Objectives
To investigate the effect of interleukin-1β (IL-1β) on osteogenic protein-1 (OP-1) signaling in human adult articular chondrocytes. We examined two major receptor-activated Smad (R-Smad) signaling pathways, the BMP and MAPK, in the model of IL-1β-induced cartilage degeneration.
Methods
Ankle chondrocytes from 26 normal human donors were cultured in high density monolayers in a serum-free media.
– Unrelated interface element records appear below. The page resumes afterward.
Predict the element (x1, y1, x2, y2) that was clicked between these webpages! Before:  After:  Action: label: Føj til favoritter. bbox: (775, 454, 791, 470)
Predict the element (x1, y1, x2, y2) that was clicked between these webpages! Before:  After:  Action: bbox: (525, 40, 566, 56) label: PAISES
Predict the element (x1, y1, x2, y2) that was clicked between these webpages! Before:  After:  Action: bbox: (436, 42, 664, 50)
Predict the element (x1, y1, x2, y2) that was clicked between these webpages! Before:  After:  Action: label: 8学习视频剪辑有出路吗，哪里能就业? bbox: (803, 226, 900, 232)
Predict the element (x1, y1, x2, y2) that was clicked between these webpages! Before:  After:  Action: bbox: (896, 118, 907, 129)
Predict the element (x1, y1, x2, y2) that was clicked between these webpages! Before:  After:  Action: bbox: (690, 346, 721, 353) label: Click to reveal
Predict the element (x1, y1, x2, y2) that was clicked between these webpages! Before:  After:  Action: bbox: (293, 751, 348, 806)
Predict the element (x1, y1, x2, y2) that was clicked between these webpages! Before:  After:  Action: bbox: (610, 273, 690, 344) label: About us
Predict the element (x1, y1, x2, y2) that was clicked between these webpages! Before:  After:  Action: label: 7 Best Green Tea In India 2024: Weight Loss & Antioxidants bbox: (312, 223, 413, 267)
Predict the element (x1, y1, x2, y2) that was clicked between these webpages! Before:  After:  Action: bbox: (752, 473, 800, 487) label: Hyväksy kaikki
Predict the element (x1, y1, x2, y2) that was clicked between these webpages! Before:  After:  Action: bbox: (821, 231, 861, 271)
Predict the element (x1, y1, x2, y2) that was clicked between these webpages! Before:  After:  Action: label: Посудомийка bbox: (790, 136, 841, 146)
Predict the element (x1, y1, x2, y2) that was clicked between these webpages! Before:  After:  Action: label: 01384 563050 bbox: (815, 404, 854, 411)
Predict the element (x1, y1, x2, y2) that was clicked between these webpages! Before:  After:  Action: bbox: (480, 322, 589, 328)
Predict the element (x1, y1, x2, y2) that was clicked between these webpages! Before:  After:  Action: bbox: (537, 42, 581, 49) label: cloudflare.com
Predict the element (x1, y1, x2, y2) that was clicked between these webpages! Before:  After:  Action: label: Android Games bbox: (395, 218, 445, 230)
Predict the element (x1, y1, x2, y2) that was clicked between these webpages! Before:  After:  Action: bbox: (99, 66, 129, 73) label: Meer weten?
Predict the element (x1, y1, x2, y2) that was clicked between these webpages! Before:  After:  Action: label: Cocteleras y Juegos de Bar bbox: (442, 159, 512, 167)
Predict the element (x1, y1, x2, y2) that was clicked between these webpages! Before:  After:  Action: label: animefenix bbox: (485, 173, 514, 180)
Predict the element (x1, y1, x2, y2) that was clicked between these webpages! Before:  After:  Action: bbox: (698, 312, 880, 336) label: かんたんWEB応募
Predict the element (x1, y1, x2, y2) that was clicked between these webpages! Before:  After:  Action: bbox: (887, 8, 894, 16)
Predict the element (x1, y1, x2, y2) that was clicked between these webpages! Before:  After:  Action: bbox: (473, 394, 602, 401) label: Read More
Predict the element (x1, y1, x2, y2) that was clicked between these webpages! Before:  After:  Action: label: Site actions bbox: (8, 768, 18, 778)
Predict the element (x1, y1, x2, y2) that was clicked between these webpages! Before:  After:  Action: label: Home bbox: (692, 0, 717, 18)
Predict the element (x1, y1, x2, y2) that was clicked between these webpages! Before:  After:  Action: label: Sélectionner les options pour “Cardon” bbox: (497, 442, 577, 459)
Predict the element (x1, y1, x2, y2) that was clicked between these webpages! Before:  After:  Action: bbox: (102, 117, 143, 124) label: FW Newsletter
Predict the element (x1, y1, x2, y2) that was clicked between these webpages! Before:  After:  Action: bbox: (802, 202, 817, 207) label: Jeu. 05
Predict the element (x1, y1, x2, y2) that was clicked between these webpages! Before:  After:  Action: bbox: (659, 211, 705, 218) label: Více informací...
Effect of IL-1β on BMP receptors was studied by RT-PCR and flow cytometry. Phosphorylation of R-Smads was tested in cells treated with IL-1β (10ng/ml), OP-1 (100ng/ml) or combined IL-1β and OP-1. Cell lysates were analyzed by Western blots with polyclonal antibodies against two R-Smads phosphorylated sites (BMP and MAPK) or total, non-phosphorylated R-Smad as a control. To identify through which MAPK IL-1β activates linker region, chondrocytes were pre-incubated with specific MAPK inhibitors (PD98059 for MAP/ERK; SP600125 for JNK; and SB203580 for p38).
Results
We found that IL-1β reduced the number of ALK-2 and ALK-3 receptors, inhibited Smad1 and Smad6 expression, delayed and prematurely terminated the onset of OP-1 mediated R-Smad phosphorylation and affected nuclear translocation of R-Smad/Smad4 complexes. We discovered that the alternative phosphorylation of R-Smad in the linker region via the MAPK pathway (primarily p38 and JNK) could be a possible mechanism through which IL-1β offsets OP-1 signaling and responses to OP-1. Conversely, OP-1 was found to directly inhibit phosphorylation of p38.
Conclusions
Our findings describe new mechanisms of the cross-talk between OP-1 and IL-1β in chondrocytes. The study also identifies potential targets for therapeutic interventions in the treatment of cartilage degenerative processes.